Porsche has mastered the art of creating exciting, road-hugging sports cars, and nothing drives quite like flat engined Porsche. With most of their product lineup being performance cars, the boxer engine is widely used on most of Porsche’s vehicles. But why a flat engine instead of an inline or V configuration? 

History of the Porsche flat engine 

Porsche has been using boxer engines in their cars since the 1940s when the first one was bolstered to the Porsche 356. Since then, the boxer/flat engine has become the go-to configuration for the German brand. Popular models like the Porsche 911 and the 718 have made use of this type of engine for years, and it lives on even today in the various Porsche models with its distinctive drumming sound. 

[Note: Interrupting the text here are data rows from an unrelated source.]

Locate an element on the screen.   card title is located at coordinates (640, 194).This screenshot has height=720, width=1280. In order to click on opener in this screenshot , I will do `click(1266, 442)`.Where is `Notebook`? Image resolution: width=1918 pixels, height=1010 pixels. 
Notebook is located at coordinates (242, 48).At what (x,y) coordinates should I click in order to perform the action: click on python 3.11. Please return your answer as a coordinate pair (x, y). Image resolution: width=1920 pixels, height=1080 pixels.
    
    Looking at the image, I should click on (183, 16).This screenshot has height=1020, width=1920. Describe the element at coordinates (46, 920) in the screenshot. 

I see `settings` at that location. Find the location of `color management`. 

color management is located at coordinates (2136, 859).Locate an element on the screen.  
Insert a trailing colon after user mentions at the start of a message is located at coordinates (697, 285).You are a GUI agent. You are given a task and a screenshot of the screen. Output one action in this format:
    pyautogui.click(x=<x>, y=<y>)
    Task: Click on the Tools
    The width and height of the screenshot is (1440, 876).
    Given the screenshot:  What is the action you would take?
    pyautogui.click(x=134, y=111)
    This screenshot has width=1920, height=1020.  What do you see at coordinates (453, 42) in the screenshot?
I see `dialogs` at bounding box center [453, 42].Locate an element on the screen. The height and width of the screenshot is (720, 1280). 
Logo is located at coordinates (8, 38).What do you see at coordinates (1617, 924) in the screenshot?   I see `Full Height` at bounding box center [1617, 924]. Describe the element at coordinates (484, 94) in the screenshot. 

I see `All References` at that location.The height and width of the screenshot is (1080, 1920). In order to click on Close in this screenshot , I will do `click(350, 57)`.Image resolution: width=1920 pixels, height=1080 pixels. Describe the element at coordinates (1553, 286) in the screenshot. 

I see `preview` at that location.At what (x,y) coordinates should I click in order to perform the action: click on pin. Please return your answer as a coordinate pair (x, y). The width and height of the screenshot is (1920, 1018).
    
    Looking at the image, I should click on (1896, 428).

How does a boxer engine work? 

Unlike your conventional V engine, which has a cylinder layout in the shape of a V, or inline engines where the cylinders are arranged in a straight line, the flat engine works a little differently. As the name suggests, the cylinder arrangement in these engines means that the pistons and cylinders lie flat opposing each other. When the engine is running, they create a movement of arms boxing each other, hence the name. 

Why does Porsche use flat engines? 

In the realm that Porsche operates in, handling, agility and performance are key ingredients if you want to be successful. The German brand has built a solid reputation for itself based on these three pillars, and one of the secrets to this success can be attributed to this go-to engine configuration that’s been utilised over the years. Porsche has used the boxer engine in various scales, from four-cylinder variants up to flat 8 cylinder engines found in some of their racing cars. Their most popular engine of choice is the flat 6 – but why does Porsche love these engines so much? Well, it’s simple really, the boxer engine aids in the car’s performance in more ways than one. Because of its flat layout, it has a low centre of gravity and thus translates to better stability and improved cornering in the cars. If you’ve ever had the privilege of driving a Porsche, you’ll probably agree with this last point. Further to that, the boxer engine is also said to run a lot smoother because of its flat layout.  

For these reasons, Porsche continues to use this tried and tested engine configuration in their sports cars and we’re not complaining. Long live the boxer engine!